A noter qu'un autre centre de vacances sera ouvert à Saint-Quay-Perros.

En février 1965, Mme Johnson perd un collaborateur de la première heure en 1930, Lucien Dujon, décédé à l'âge de 90 ans à la Maison blanche et inhumé à Quévert le mardi 23 février. Lucien Dujon était une sorte de grand-père de substitution pour les enfants de l'orphelinat. Il avait exercé "comme secrétaire pour les missions baptistes du Tabernacle jusqu'en 1923". (page 460 Les Frères larges. S Aharonian)

Dans les collaborateurs on peut aussi citer le pasteur John Morris (jusqu'en 1969), Mlle Bodiou, Ivy Fisher (qui épousera Jean Paar)...

Le 28 septembre 1969, Priscilla Johnson fait construire la chapelle, à côté de la maison. Elle est appelée La Chapelle blanche et elle est inaugurée en présence du prédicateur évangélique suisse Gaston Racine.

Chapelle protestante de La Maison blanche. Quévert. Photo Richard Fortat 2023


Les enfants devant la Maison blanche en 1963. Photo Ouest-France 13 juillet 2000

 

Les années 70 et 80

En 1972 et 1973, M et Mme De Lepper dirigent La Maison blanche où on trouve une trentaine d'enfants de 6 à 16 ans. En 1974, Brenda et Gérald Sanchez remplace le couple de Lepper, ils resteront jusqu'en 1978 où le pensionnat ferme.

La Maison blanche reste discrète dans la presse locale dans les années 60, mais dans les années 70 la communauté s'ouvre de plus en plus au public. Par exemple dans l'édition de Ouest-France du 16 mars 1972, on trouve l'annonce d'une exposition organisée par La Maison blanche sur la Bible, dans la salle Beaumanoir à Dinan, .


Le 16 avril 1977, un groupe d'étudiants en théologie de l'Université biblique du Dorsetshire, séjournant à la Maison blanche, propose un programme de Gospel entrecoupé par des partages d'expériences de foi.

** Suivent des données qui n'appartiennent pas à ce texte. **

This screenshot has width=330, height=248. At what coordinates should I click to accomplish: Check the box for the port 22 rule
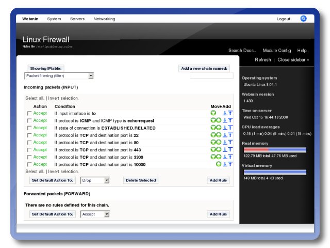click(x=29, y=135)
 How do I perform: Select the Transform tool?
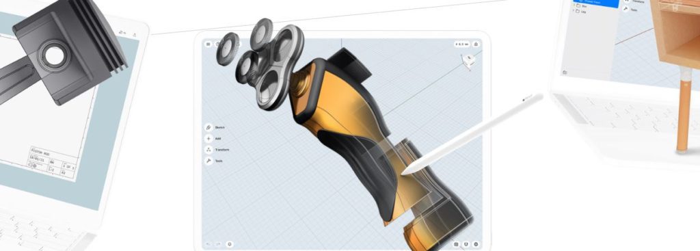(x=217, y=150)
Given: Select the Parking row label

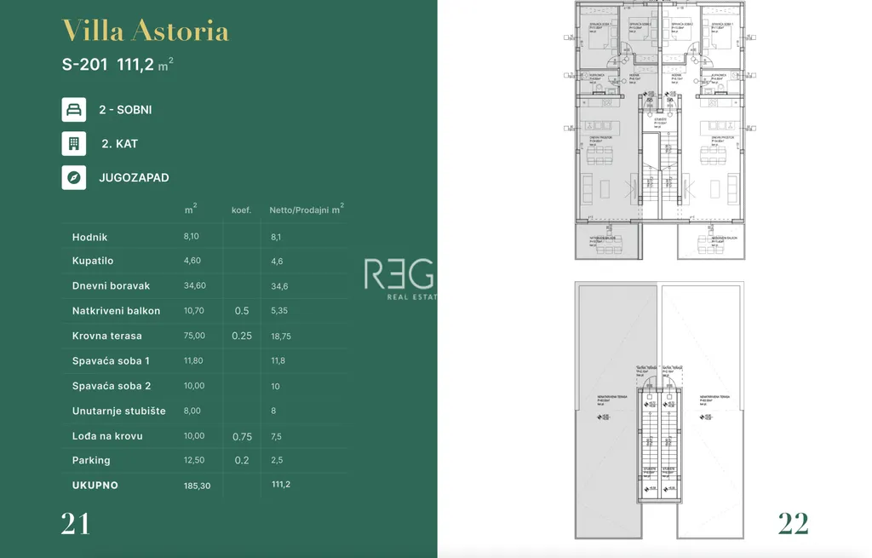Looking at the screenshot, I should [x=91, y=460].
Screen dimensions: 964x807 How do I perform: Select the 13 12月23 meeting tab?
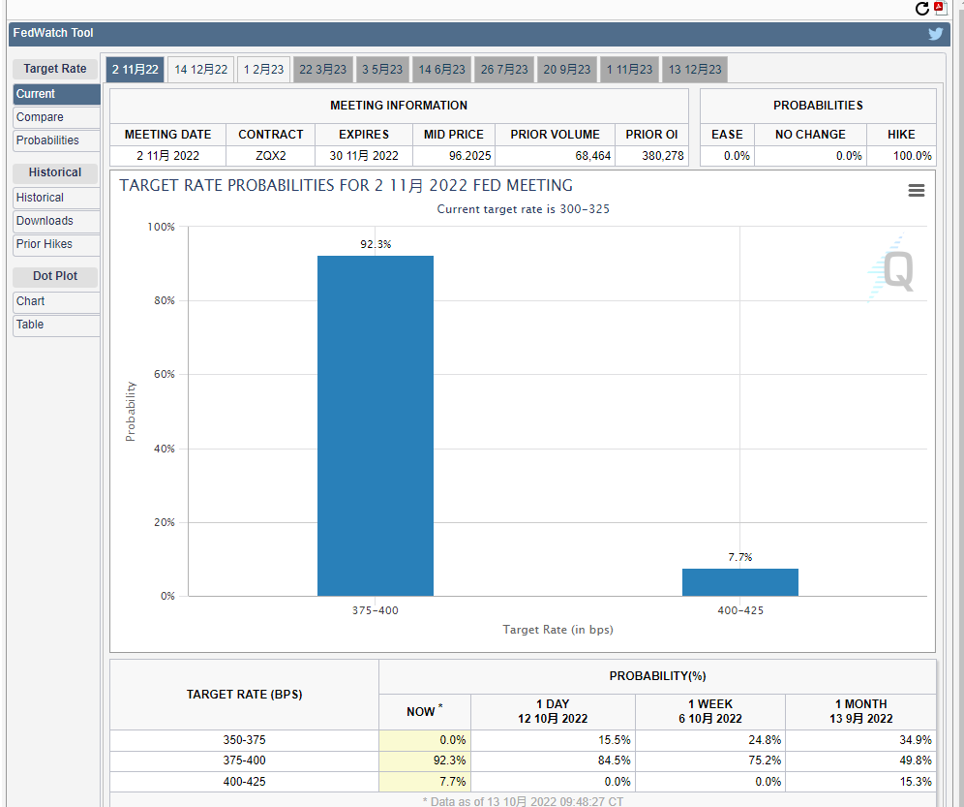[x=695, y=70]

Les jeunes se produisent à l'antenne du Centre social, pavillon Velléda dans la Cité Lécuyer avant d'aller la semaine suivante dans une salle de l'école des Cordeliers.

Toujours en 1977, au mois de novembre, une séance publique de cinéma est organisée à la Maison blanche avec un film sur les lépreux.

Le 21 avril 1978, le film "L'homme de Galilée" est projeté à l'hôtel de ville de Dinan. Ce film est présenté par la communauté évangélique et la Maison blanche. Le 26 mai 1978, c'est un autre film qui est proposé : L'enfant de la Paix, projeté à la Bibliothèque municipale de Dinan.

Alors qu'elle était déjà en retrait depuis des années, Mme Johnson prend définitivement sa retraite en 1978 et la Maison des enfants qui est l'association de gestion va perdre son agrément.

En 1979, l’Alliance Chrétienne et Missionnaire commence à gérer la Maison blanche.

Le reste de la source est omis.